Your output should be exactly the lines from the one containing "Screen dimensions: 960x720" through the last line of the listing, and nothing else. Pictures stay out.

---- RECORDS SHOWN

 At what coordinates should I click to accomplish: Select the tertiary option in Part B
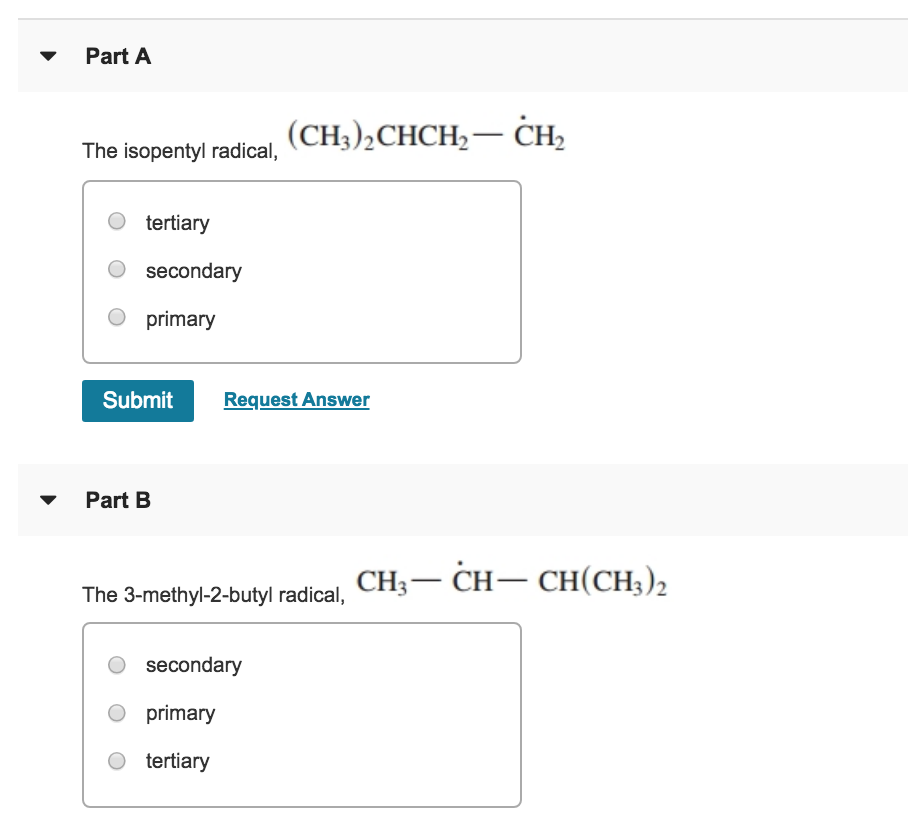[116, 760]
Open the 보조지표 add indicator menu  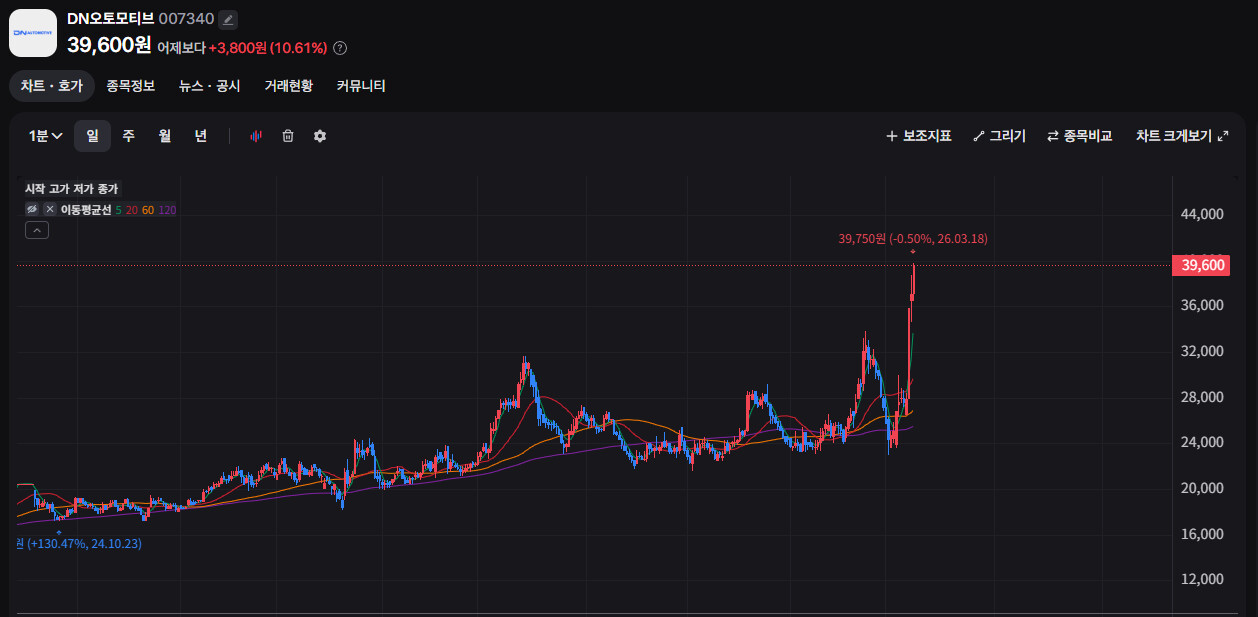point(918,136)
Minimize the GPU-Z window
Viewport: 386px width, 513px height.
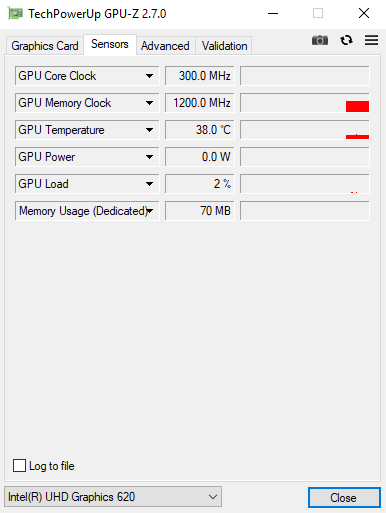click(x=273, y=14)
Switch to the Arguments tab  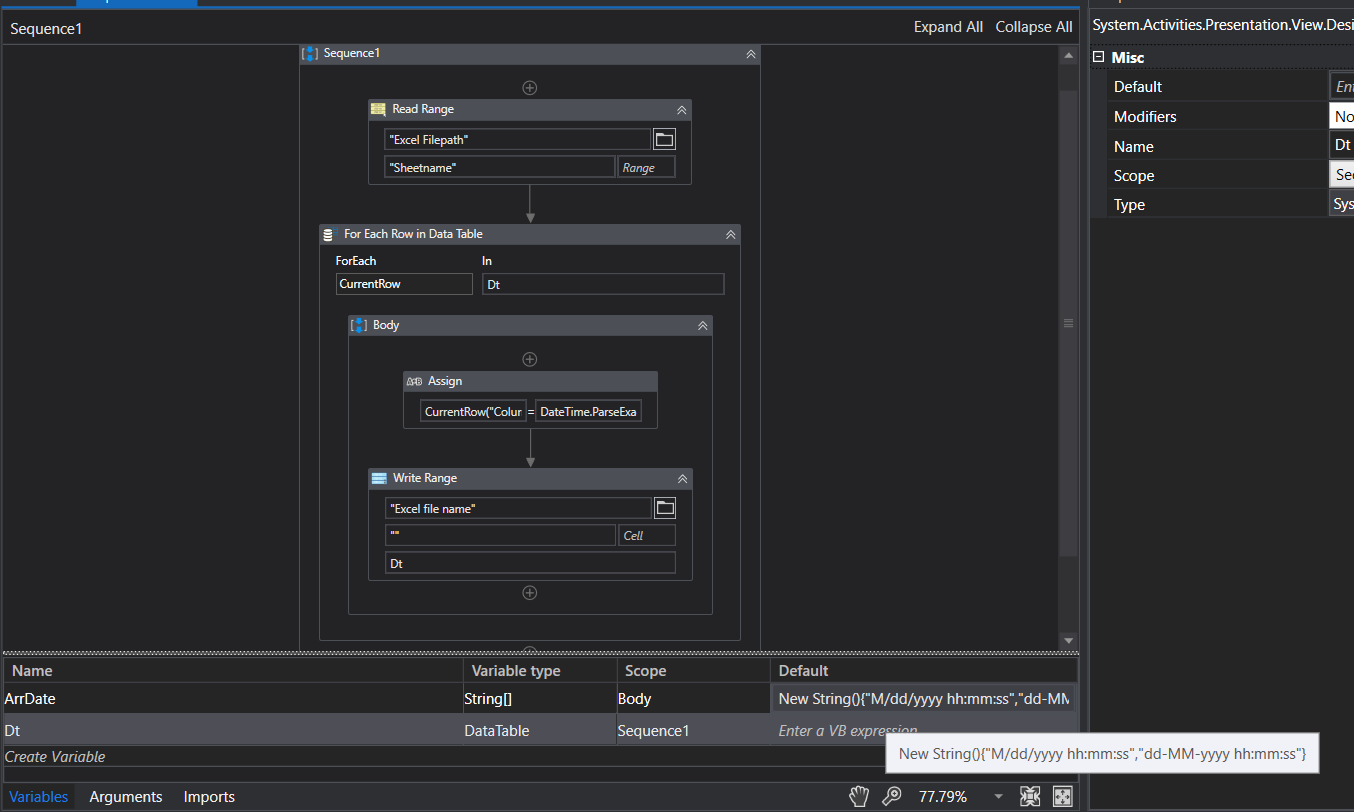[x=126, y=797]
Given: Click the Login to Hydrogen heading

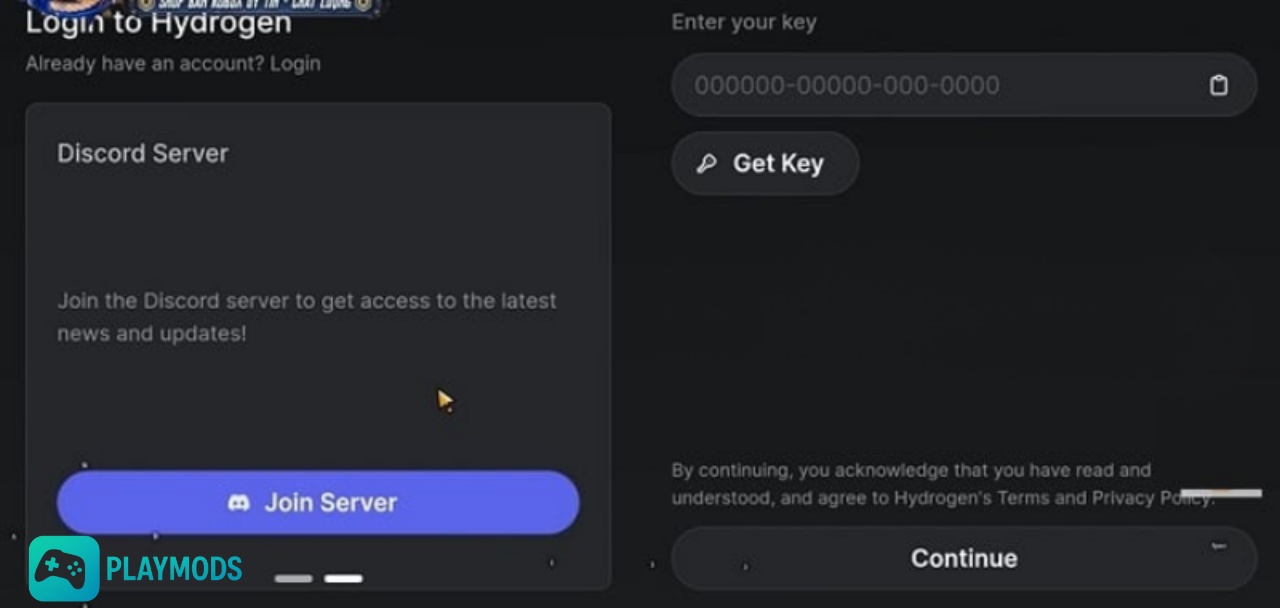Looking at the screenshot, I should 158,23.
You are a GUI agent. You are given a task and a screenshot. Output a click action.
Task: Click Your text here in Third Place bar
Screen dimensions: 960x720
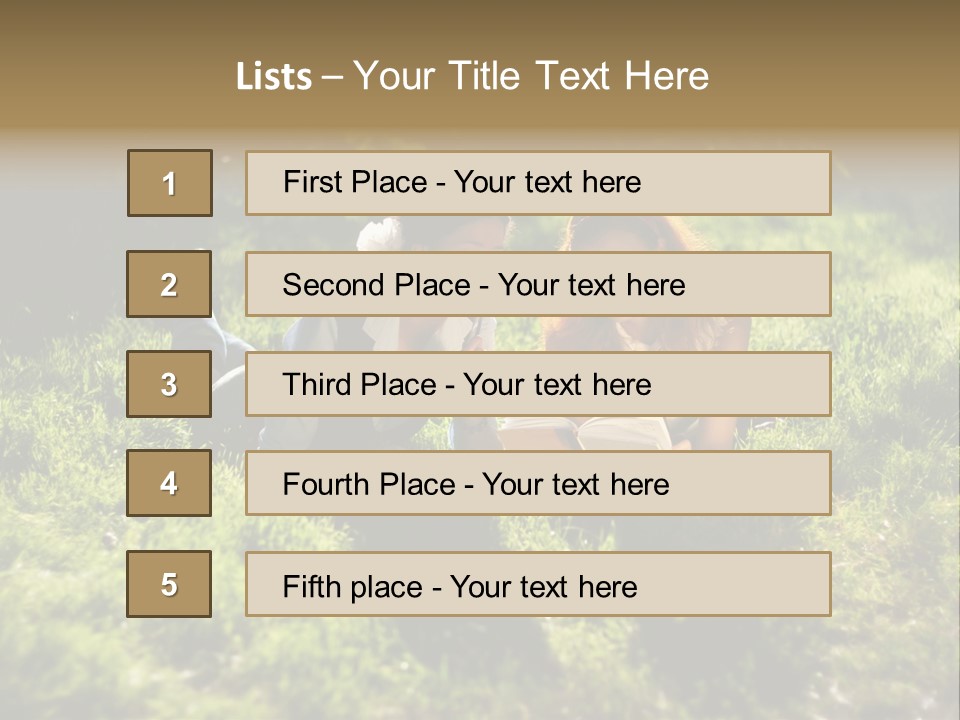(557, 384)
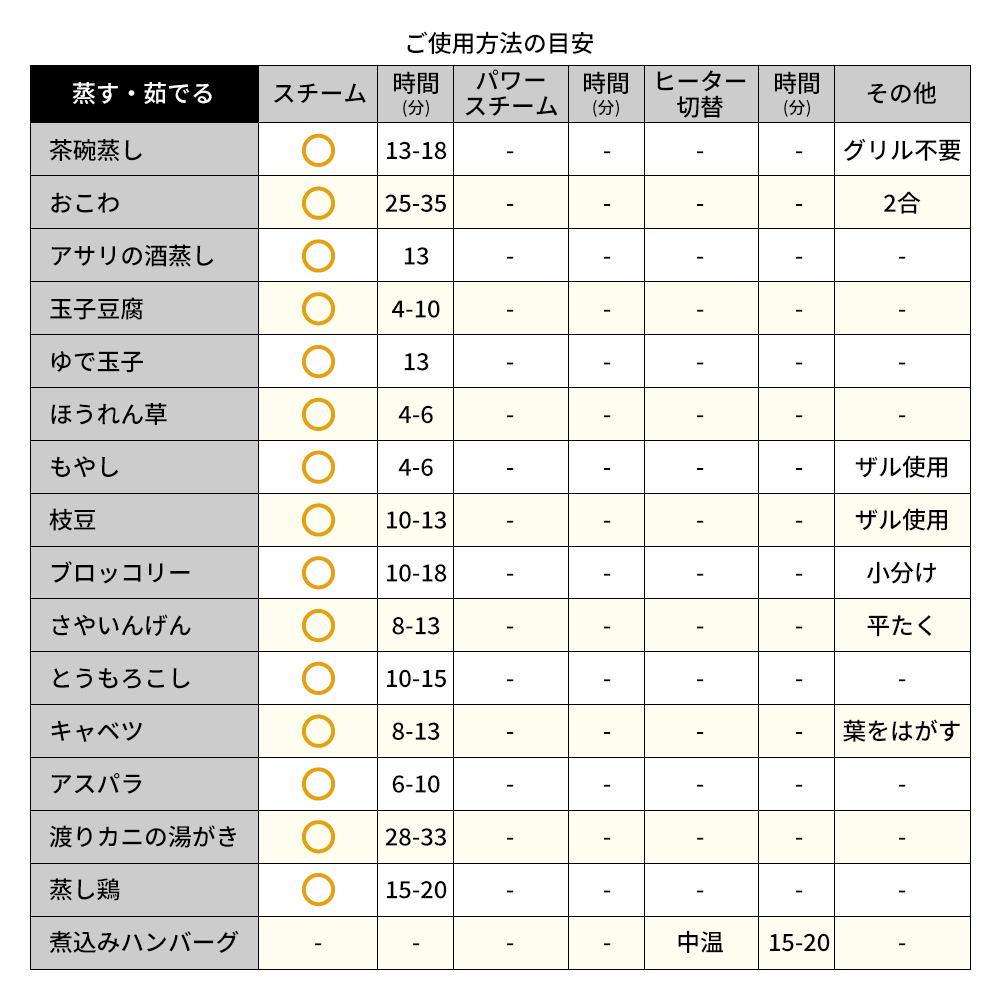Click the circle mark in 枝豆 row
Viewport: 1000px width, 1000px height.
click(318, 520)
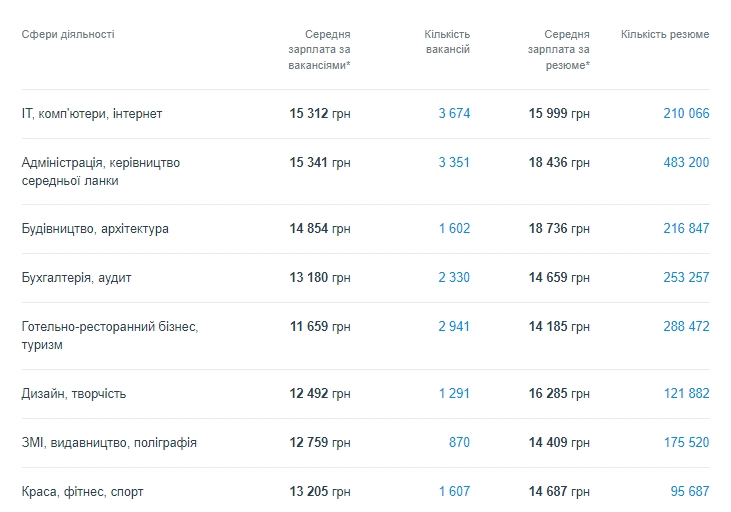The image size is (731, 512).
Task: Open design vacancies 1 291
Action: click(x=454, y=394)
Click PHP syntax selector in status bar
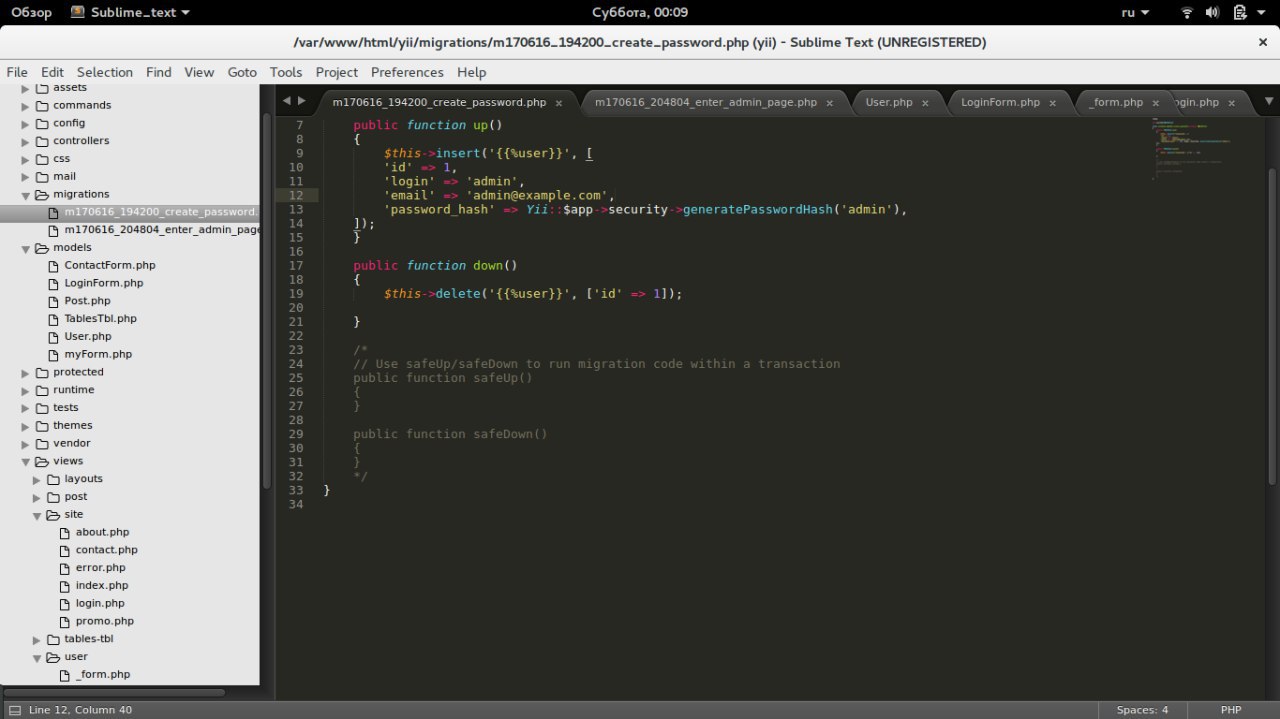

--------

> REPLY TO THE EXERCISE:
Screen dimensions: 960x720
(557, 384)
Click the circle mark in 枝豆 row
Viewport: 1000px width, 1000px height.
click(318, 520)
The image size is (731, 512).
Task: Open design vacancies 1 291
Action: click(x=454, y=394)
Click PHP syntax selector in status bar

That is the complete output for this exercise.